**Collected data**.
* * * * * * * * *
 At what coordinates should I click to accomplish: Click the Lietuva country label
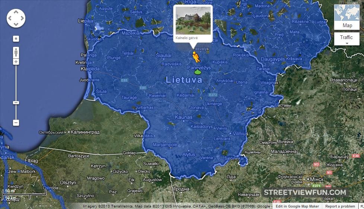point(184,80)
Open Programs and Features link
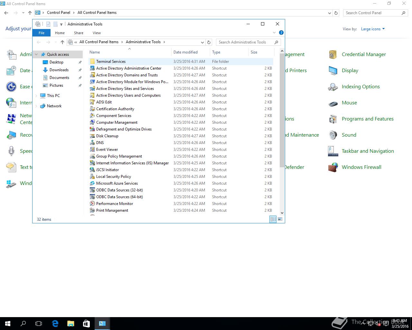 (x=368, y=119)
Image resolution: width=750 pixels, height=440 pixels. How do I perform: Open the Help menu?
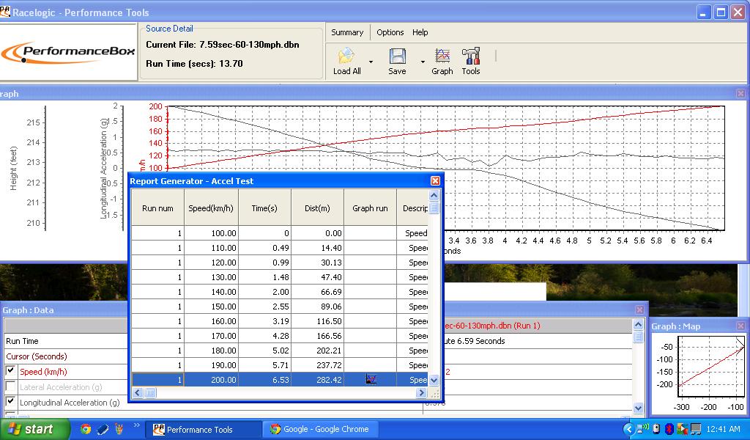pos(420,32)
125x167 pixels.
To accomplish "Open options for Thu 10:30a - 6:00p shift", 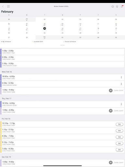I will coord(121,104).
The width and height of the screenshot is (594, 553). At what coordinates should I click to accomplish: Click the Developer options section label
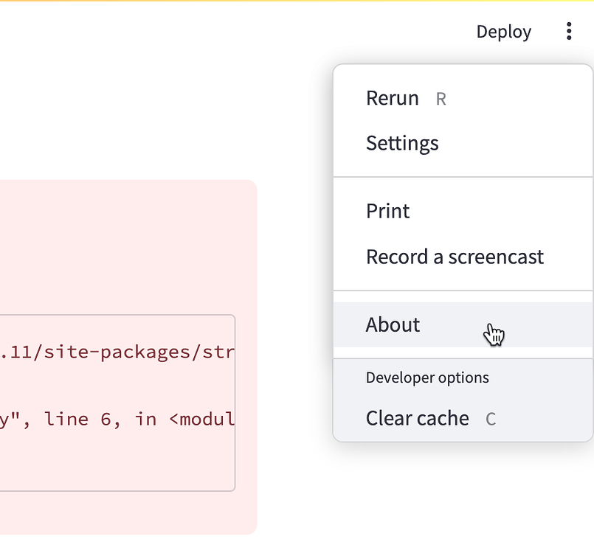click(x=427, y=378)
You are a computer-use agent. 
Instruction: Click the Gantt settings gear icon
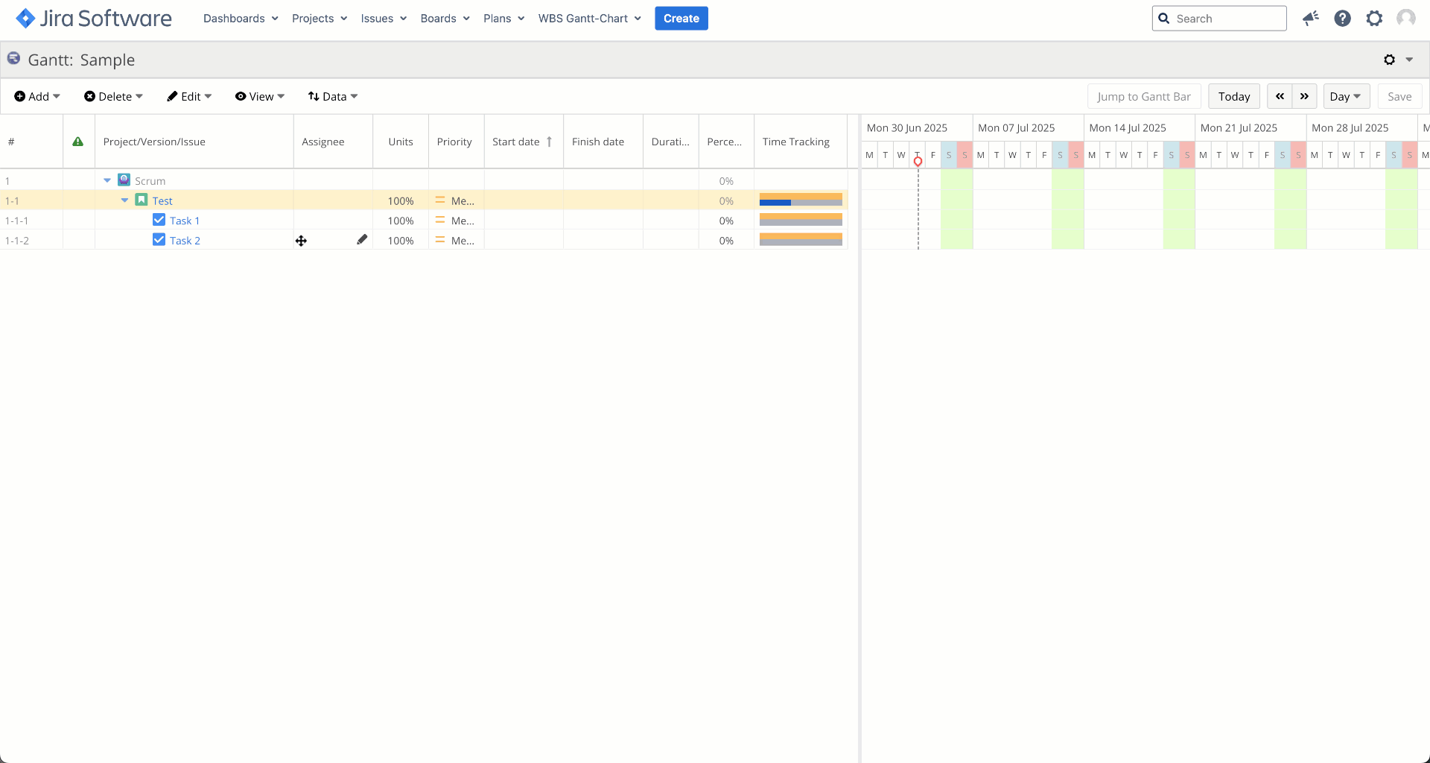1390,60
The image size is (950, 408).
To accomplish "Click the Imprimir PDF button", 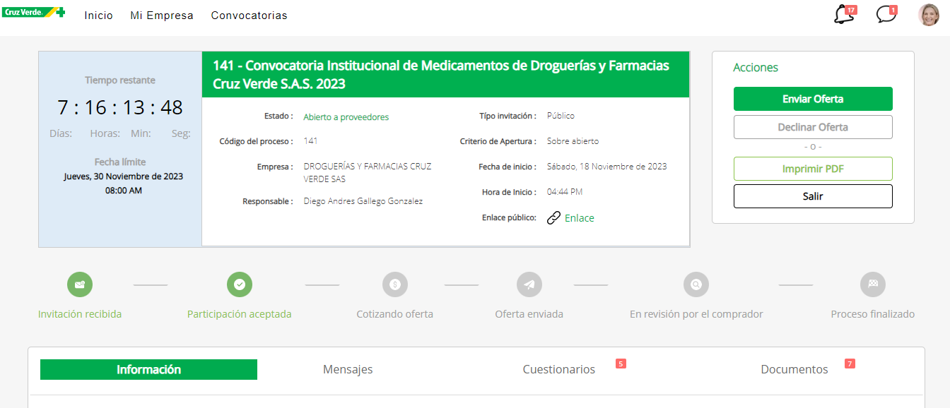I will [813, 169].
* * * * * * * * *
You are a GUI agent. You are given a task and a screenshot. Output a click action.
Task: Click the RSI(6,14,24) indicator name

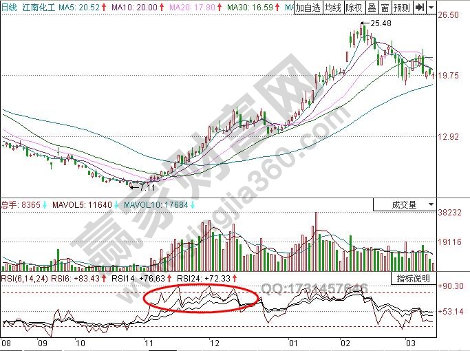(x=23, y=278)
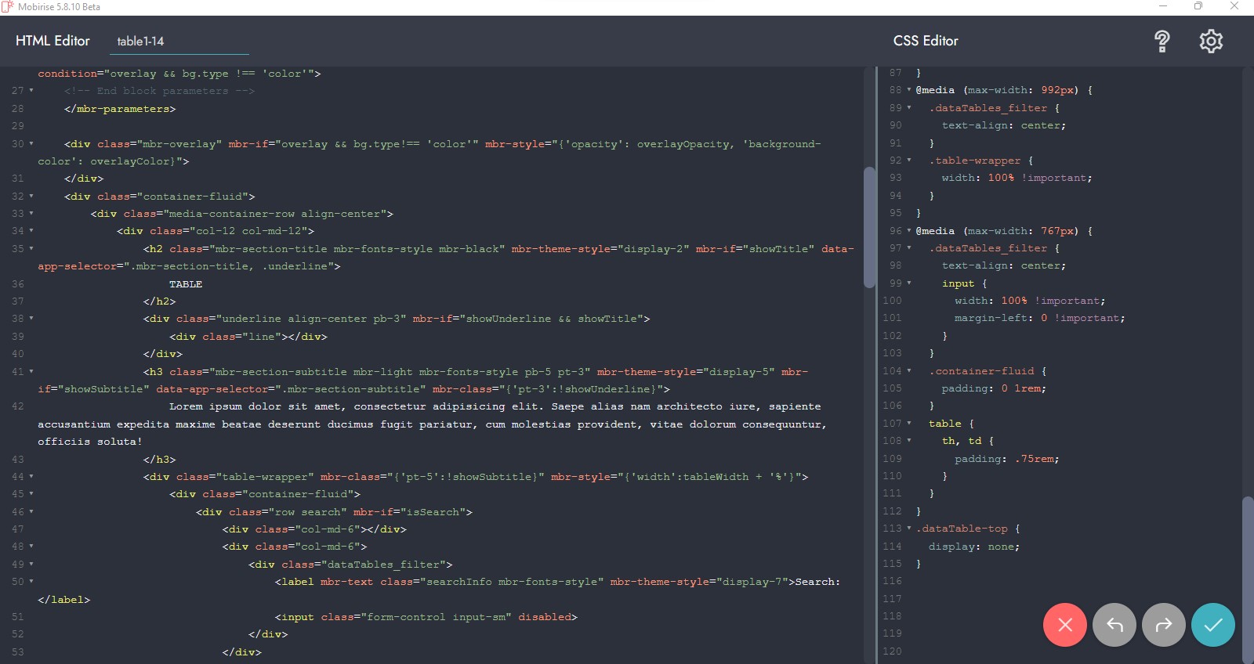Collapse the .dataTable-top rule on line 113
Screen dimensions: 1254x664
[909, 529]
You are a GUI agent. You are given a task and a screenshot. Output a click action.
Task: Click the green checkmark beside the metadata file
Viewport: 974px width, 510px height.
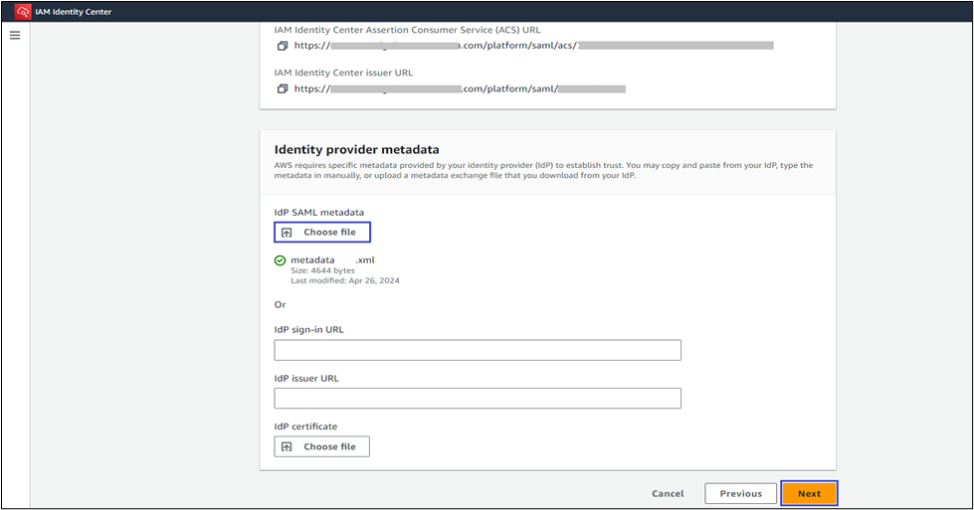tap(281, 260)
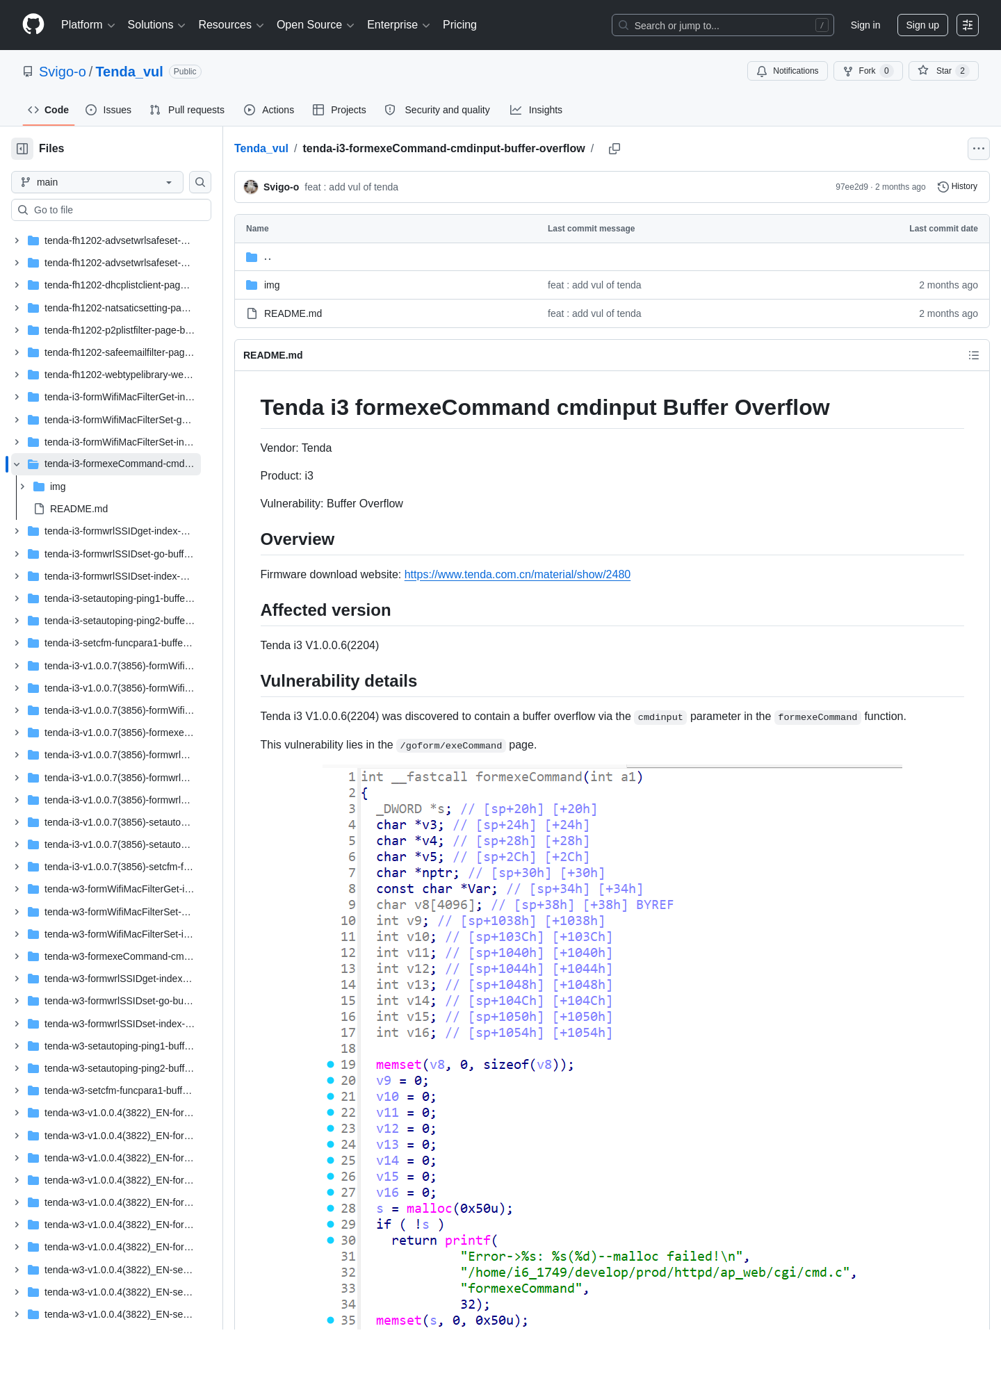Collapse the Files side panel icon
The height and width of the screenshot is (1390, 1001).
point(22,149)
* * * * * * * * *
**Work to be completed**. Start at the line containing "Lietuva country label" above and stop at the line containing "125x167 pixels.". Output those lines exactly, both included, but none of the pictures.

**Response**.
 At what coordinates should I click to accomplish: Click the Lietuva country label
point(184,80)
Open Programs and Features link
 (x=368, y=119)
Image resolution: width=750 pixels, height=440 pixels. How do I perform: Open the Help menu?
pos(420,32)
125x167 pixels.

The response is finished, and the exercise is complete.